Between a rock and a hard word

Languages were born naturally, spontaneously, but they evolve both naturally and artificially. They are a bit like agriculture, organic produce and gene-edited crops.

Rewind to ancient Rome. Latin evolved naturally out of Proto-Italic, now extinct, which in turn descended from Proto-Indo-European, also extinct, and completely artificially reconstructed.

With the disruptions leading to the fall of the Roman Empire in the West, Latin continued to evolve – both naturally and artificially. Naturally, it led to the bouquet of Romance languages, like Italian, French, Spanish, Portuguese and Romanian. Artificially, it grew into medieval Latin, a language acquired artificially through education and toil.

It continued to grow until that growth was reversed in the Renaissance, when the European humanists revalued the culture and language of ancient Rome. Their backward glance led to the emergence of classical Latin dug up from the ruins of the past. But that movement wasn’t natural at all. A dead language was resuscitated, but it was a reborn mummy.

In the meantime, the natural growth continued, with Romance languages emerging fully out of Latin and becoming fully-fledged idioms, capable of picking up the load of art, sensibility, knowledge, science and scholarship.
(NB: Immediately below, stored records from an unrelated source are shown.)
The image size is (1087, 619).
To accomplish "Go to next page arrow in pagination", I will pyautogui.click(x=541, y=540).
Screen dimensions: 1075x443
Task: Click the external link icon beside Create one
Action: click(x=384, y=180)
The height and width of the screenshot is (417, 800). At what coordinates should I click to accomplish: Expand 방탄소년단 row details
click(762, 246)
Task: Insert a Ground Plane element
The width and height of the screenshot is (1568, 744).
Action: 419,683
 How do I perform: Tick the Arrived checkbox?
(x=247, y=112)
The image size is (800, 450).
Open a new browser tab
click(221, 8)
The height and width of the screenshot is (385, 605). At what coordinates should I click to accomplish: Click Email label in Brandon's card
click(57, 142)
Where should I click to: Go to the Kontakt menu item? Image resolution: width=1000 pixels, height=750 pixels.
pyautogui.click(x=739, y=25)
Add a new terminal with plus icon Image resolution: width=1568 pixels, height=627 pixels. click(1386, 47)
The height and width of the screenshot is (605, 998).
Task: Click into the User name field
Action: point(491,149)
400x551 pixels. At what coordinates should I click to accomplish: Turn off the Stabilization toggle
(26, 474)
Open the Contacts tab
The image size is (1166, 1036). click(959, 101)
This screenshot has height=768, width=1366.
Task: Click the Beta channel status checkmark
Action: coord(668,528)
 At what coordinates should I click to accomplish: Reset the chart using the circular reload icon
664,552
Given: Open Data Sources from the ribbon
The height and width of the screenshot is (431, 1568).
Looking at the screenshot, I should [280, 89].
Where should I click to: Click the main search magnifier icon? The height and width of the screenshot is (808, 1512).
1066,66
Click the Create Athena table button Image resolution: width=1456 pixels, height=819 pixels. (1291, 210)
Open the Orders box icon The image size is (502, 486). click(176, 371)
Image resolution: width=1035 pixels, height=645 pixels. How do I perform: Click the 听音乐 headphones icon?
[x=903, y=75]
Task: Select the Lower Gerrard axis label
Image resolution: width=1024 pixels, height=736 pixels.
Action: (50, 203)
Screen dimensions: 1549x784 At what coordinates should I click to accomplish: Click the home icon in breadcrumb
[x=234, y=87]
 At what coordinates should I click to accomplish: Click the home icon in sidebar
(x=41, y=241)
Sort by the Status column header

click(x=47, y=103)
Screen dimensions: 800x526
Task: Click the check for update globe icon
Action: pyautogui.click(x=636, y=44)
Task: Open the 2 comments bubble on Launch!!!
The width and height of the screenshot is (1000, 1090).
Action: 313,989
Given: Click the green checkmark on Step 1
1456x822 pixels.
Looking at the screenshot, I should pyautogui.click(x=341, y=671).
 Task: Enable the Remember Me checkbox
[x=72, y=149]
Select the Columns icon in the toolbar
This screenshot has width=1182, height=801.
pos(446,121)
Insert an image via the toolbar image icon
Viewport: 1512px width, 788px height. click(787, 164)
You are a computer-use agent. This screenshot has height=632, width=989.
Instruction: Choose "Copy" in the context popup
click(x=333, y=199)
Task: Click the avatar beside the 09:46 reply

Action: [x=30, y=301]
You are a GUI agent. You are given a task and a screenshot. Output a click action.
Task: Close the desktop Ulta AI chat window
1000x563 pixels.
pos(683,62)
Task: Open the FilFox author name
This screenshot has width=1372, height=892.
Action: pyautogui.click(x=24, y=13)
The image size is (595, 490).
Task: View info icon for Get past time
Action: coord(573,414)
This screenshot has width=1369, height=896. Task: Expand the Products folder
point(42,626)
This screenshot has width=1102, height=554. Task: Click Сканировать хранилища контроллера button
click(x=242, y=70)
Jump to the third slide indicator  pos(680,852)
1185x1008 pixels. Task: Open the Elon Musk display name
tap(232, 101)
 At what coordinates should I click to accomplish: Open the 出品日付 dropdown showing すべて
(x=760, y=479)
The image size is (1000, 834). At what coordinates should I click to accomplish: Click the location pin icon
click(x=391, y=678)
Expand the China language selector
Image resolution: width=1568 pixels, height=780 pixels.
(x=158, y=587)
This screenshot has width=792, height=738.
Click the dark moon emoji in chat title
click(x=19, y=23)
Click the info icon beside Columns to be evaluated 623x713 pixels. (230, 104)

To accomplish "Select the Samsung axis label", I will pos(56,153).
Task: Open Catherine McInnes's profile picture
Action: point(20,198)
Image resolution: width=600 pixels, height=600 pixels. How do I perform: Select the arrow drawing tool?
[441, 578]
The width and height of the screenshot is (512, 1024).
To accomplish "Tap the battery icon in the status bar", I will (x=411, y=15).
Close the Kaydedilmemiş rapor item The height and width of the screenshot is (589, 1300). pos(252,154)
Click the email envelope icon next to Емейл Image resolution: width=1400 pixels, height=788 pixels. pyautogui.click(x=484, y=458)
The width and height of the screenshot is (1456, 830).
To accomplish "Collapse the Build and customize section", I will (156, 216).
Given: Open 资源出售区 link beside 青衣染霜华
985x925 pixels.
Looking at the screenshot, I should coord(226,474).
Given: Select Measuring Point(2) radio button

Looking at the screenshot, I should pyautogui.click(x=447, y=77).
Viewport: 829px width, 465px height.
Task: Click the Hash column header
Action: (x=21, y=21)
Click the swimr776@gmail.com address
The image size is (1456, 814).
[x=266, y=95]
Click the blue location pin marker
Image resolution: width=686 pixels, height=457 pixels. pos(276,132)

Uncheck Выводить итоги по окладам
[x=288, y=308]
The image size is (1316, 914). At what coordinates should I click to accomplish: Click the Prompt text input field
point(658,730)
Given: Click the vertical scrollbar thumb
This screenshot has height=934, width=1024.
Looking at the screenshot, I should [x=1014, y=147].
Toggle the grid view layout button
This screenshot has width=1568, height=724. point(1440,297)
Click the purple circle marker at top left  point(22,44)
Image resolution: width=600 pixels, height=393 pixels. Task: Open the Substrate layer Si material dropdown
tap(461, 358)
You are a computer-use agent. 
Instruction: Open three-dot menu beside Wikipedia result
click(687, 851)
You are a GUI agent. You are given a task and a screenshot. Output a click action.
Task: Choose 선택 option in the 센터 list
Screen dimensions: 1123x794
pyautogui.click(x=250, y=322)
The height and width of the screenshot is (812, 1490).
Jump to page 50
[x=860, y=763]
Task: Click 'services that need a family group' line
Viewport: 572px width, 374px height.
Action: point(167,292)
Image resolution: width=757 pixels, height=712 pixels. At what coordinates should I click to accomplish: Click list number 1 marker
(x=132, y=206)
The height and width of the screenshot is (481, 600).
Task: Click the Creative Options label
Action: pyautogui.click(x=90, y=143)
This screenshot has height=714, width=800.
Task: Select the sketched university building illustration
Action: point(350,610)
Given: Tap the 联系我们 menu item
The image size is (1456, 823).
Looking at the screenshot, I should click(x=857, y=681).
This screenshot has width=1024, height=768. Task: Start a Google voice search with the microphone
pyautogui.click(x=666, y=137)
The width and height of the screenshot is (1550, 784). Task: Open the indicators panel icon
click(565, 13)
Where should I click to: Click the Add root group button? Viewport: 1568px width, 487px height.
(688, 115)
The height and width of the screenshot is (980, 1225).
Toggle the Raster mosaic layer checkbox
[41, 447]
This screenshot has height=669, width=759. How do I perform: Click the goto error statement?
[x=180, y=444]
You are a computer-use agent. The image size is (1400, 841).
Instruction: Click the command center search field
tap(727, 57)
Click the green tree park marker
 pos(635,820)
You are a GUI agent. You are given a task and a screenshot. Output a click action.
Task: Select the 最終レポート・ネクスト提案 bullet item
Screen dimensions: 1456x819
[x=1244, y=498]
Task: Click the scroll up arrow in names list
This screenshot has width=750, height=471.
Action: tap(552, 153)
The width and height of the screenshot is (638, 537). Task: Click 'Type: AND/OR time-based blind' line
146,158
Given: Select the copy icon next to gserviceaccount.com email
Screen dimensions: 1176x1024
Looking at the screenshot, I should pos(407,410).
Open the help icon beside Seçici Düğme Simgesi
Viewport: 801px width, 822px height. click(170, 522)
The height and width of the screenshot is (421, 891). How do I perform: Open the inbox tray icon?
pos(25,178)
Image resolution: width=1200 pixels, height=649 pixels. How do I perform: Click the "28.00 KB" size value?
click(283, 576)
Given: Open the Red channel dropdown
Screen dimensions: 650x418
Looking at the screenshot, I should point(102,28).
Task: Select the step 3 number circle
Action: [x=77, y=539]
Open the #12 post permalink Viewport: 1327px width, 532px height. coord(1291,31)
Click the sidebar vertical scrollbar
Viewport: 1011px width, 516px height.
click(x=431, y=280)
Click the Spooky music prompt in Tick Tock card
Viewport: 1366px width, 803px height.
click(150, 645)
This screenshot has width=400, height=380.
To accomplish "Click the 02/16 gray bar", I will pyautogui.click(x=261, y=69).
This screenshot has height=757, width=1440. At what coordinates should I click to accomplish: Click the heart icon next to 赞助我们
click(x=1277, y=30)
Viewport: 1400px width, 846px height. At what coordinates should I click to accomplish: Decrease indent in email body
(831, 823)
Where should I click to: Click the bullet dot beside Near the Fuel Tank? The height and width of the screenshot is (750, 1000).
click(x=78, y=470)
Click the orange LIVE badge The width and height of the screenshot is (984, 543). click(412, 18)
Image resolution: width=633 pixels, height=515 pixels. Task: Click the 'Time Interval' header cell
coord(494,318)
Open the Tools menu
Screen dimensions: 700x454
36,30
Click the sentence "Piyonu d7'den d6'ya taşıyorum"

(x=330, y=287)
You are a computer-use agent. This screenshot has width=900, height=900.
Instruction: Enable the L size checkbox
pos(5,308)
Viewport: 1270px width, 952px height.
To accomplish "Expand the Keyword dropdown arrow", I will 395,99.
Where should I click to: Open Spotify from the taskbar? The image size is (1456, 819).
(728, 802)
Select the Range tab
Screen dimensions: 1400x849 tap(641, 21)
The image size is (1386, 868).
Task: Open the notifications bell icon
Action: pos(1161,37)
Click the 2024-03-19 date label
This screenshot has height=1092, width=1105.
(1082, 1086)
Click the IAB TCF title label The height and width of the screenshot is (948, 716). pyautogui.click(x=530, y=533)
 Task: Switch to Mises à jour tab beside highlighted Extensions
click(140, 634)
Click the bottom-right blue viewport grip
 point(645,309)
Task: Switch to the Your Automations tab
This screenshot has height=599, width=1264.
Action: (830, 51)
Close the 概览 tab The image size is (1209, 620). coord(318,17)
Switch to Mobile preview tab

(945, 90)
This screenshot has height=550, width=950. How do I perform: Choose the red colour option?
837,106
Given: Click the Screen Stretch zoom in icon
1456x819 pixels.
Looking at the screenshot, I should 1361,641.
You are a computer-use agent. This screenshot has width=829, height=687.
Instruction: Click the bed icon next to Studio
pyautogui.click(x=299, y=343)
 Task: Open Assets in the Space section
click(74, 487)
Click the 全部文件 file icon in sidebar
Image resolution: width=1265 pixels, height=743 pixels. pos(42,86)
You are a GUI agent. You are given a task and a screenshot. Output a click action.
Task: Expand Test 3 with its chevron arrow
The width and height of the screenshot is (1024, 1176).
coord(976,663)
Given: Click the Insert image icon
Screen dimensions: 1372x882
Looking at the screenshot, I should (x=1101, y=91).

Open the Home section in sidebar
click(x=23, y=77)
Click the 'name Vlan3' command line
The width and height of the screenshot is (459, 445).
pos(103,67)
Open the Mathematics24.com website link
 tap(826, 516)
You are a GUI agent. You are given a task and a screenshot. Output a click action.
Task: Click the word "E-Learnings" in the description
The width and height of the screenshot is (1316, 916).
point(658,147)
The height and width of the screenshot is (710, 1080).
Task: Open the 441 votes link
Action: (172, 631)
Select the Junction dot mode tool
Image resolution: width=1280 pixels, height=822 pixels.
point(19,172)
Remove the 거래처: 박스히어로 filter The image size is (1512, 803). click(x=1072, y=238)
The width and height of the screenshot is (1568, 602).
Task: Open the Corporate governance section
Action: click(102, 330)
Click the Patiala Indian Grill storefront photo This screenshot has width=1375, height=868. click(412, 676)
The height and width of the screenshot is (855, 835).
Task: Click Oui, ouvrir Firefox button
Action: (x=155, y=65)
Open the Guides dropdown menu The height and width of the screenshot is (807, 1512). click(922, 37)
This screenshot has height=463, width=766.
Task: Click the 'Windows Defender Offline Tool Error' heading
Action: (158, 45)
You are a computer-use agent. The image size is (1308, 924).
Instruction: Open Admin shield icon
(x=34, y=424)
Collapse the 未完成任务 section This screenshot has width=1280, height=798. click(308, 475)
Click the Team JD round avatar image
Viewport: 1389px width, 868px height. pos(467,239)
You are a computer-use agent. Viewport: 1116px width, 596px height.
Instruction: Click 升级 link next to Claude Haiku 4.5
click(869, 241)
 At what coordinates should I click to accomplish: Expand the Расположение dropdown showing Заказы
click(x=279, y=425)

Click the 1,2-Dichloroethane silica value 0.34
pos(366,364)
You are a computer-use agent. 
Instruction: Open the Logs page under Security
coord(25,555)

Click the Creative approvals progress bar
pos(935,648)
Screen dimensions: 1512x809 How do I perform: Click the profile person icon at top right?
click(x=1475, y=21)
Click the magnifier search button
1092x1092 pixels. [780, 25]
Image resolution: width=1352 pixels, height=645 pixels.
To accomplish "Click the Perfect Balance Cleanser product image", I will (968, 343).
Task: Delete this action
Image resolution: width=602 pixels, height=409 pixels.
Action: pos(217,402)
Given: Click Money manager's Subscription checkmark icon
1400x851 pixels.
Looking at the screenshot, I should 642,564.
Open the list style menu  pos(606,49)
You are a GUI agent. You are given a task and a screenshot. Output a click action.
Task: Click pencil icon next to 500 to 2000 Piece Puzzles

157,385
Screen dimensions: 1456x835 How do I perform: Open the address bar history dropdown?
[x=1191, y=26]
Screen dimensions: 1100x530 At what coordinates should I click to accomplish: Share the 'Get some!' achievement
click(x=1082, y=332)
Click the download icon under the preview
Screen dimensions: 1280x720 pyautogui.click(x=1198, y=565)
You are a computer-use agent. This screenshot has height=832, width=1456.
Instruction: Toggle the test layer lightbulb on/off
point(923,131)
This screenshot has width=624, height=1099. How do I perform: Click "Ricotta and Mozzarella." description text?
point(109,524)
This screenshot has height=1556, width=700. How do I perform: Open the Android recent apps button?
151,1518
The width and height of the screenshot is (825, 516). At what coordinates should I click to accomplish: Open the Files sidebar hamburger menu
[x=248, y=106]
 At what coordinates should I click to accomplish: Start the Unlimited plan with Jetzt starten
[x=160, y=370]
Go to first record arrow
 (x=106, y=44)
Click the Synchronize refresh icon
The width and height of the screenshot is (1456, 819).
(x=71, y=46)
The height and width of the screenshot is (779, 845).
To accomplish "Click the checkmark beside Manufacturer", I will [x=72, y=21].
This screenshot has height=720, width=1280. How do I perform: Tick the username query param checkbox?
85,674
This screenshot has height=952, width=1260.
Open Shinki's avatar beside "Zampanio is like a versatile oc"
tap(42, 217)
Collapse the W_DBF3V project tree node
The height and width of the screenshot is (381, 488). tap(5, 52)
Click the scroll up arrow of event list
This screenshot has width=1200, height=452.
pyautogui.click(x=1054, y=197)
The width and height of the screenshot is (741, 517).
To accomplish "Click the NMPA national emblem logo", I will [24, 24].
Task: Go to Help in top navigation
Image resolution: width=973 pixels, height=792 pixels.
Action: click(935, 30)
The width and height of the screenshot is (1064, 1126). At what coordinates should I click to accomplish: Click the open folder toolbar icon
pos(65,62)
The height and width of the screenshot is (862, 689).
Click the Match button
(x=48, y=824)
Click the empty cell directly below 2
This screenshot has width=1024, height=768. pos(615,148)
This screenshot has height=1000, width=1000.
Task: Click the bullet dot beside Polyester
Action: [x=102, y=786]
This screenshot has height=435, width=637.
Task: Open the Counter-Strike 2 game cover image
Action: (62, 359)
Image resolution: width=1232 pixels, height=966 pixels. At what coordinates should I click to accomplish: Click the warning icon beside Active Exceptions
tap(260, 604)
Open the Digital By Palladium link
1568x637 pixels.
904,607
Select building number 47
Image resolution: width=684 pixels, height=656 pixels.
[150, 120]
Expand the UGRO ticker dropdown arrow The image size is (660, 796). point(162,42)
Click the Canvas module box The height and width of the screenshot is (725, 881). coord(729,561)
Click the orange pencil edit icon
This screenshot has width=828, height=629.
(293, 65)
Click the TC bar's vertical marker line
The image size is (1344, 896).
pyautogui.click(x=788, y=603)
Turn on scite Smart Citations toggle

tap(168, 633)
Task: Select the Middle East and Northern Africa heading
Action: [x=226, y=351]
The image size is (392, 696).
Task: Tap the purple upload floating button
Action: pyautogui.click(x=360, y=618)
The early Romance languages, like medieval Italian and French, were languages spoken freely by people who cared little – actually none at all – about the origin of their own mother tongue. For this reason, writing these languages down was a natural growth, too. Spelling was inconsistent, rules weren’t observed, to the extent that they grew more slowly than the languages themselves. For medieval scholars, these were languages without grammar. Grammar meant Latin, the rules of artificial Latin, that nobody learned to speak as a child, except in the schools.

But as nations grew, so did the awareness that vernaculars needed to conform to Latin grammatical frameworks. Their natural growth was slowed down by legislation and linguistic control. Academies emerged to police good and bad practice. Proper language use passed through the schools. Education became essential, even if Latin was slowly abandoned.

We live in a post-Latin age which is heavily indebted not only to the matrix-language, but to the culture which laid down the blueprints of its artificial use through the ages. That’s why, I think, Latin is still, and always will be, an important part of modern education. Not only does it allow access to a foundational, albeit lost, world, but it also provides the key to understanding the culture which gave us the words we use today.